Tuttavia, questi strumenti non sono adatti per l’uso nella cabina di pilotaggio di un aereo dove le condizioni ambientali e lo spazio a disposizione sono totalmente differenti. Se un sestante adatto viene sviluppato in tempi relativamente brevi, la ricerca di un orologio in grado di volare diventa più difficile.
I primi orologi di navigazione utilizzati dalla RAF erano in realtà abbastanza precisi. Ma il loro involucro non impermeabile, in alluminio o ottone cromato, non resiste all’aria salmastra del Mare del Nord o al caldo umido dell’Asia.
Gli schermi radar che permettono di mirare l’avvicinamento pongono anche un ulteriore problema: generano forti campi magnetici che interferiscono con il funzionamento degli orologi a bordo della cabina di pilotaggio. Questi vari problemi hanno spinto la RAF a sviluppare un nuovissimo orologio da navigazione.
Nel 1948, gli ingegneri IWC hanno presentato il Mark 11. L’orologio da polso per navigatori Mk. 6B/346” è dotato del precisissimo calibro 89 con dispositivo di arresto. Dispone inoltre – seconda caratteristica fondamentale – di una protezione antimagnetica estremamente efficace.
Poiché il materiale antimagnetico utilizzato all’epoca è soggetto ad usura, gli ingegneri IWC hanno progettato una gabbia in ferro dolce che, insieme al quadrante, costituisce la parte superiore dell’orologio. Il vetro del quadrante beneficia di una speciale protezione che ne garantisce il mantenimento, anche in caso di improvviso calo di pressione all’interno dell’abitacolo.
Infine, il quadrante ad alto contrasto è rivestito di materiale luminescente per offrire un’ottima leggibilità in ogni momento, nel cuore della notte così come in condizioni di scarsa visibilità. Oltre ai nuovi standard tecnologici, il Mark 11 offre innovazioni estetiche.
Durante il suo periodo di servizio, il design dell’orologio di navigazione è stato continuamente migliorato. Quando fu lanciato nel 1949, erano ancora indicati i numeri da 1 a 12. I piccoli rettangoli a ore 3, 6, 9 e 12 sono già rivestiti di materiale luminescente. Nel 1952 il numero 12 fu sostituito dal caratteristico triangolo con una punta per lato. Questo è oggi uno dei tratti distintivi più importanti dei Pilot’s Watches di IWC.
Per quindici anni solo i migliori navigatori della RAF saranno equipaggiati con un Mark 11. Dagli anni ’60 anche i piloti della British Air Force ricevono il privilegio di indossare questo modello al polso.
La manutenzione viene effettuata esclusivamente dal Royal Greenwich Observatory, sottolineando il valore che la RAF attribuisce a questi orologi di navigazione.
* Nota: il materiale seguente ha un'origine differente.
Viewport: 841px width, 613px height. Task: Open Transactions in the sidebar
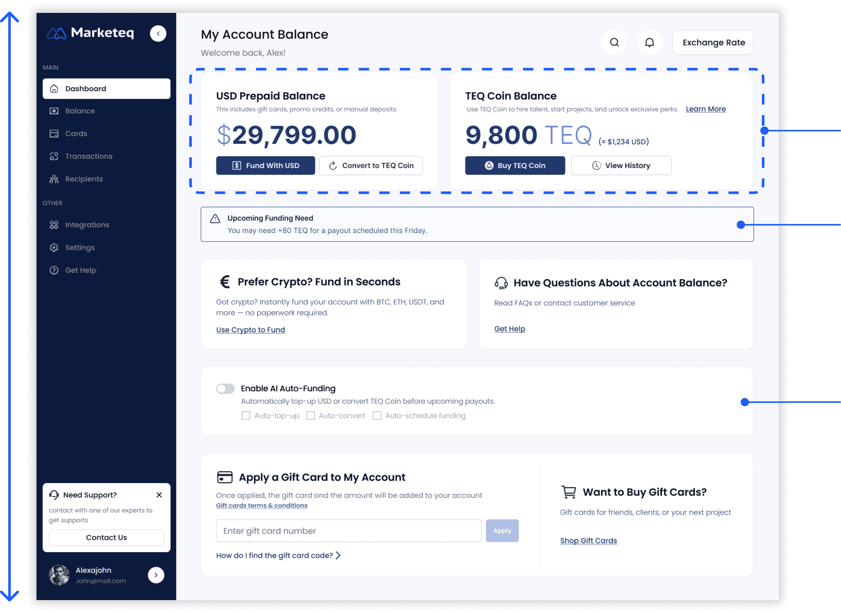(x=88, y=156)
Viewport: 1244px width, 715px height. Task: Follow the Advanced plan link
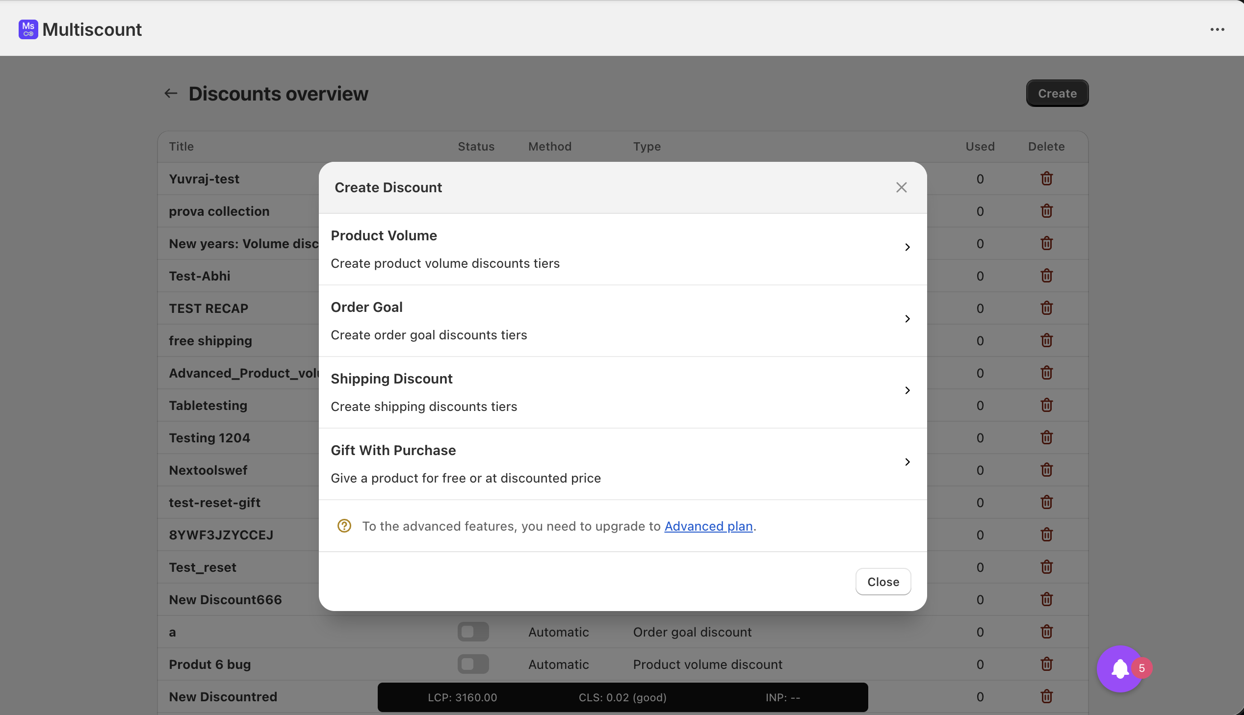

Questi vengono meticolosamente mantenuti ogni dodici mesi e adattati con precisione ai movimenti del loro proprietario. Nessun altro progetto ha ricevuto tanta attenzione nella storia della RAF.
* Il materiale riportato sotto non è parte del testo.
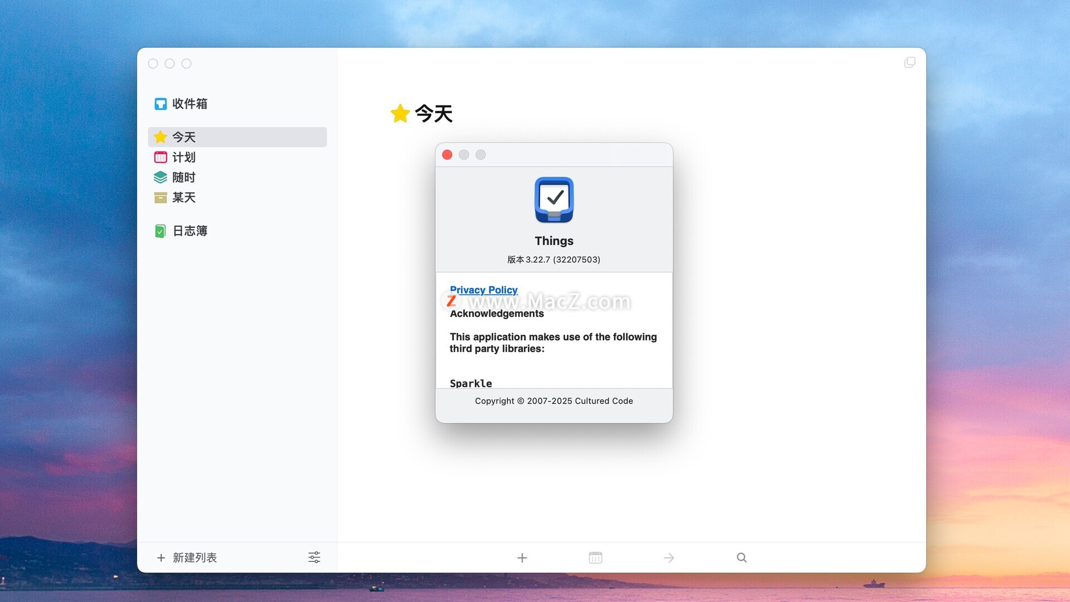Select the Today (今天) star item in sidebar
The height and width of the screenshot is (602, 1070).
[x=183, y=137]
Successivamente è stato messo in atto un sistema di segnalazione privo di interferenze, ma il Mark 11 è rimasto un importante “sistema di navigazione in standby” in caso di problemi tecnici. Fino alla sua fine del servizio nel 1981, l’orologio è stato utilizzato anche da altri paesi del Commonwealth come il Sudafrica, l’Australia e la Nuova Zelanda.
L’icona di Sciaffusa è stata invitata anche nell’aviazione civile, all’interno della compagnia aerea BOAC (British Overseas Airways Corporation). Fino all’inizio degli anni ’70, i piloti che volavano attraverso l’Oceano Indiano verso l’Australia calcolavano la loro posizione utilizzando un sestante e un Mark 11.
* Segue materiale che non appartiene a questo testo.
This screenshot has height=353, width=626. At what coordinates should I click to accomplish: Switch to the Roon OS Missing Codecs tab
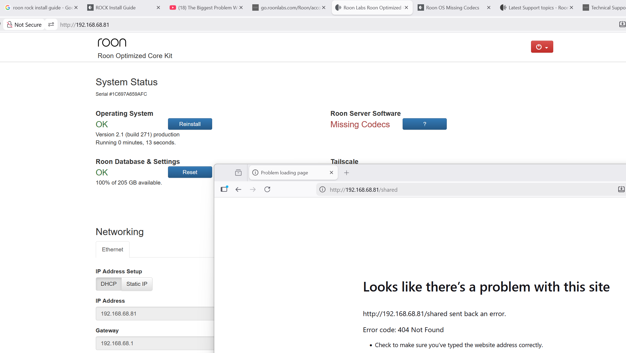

Questo orologio ha anche un’altra sfaccettatura storica. Il neozelandese Sir Edmund Hillary non è solo il primo a raggiungere la vetta del Monte Everest (con il suo Rolex, anche se oggi questa storia sembra essere messa in discussione).
Nel 1958 guidò anche la terza spedizione che raggiunse il Polo Sud via terra. Per determinare la sua posizione durante questo viaggio, si affida al navigatore dell’aeronautica della Nuova Zelanda
sul suo orologio: un IWC Schaffhausen Mark 11.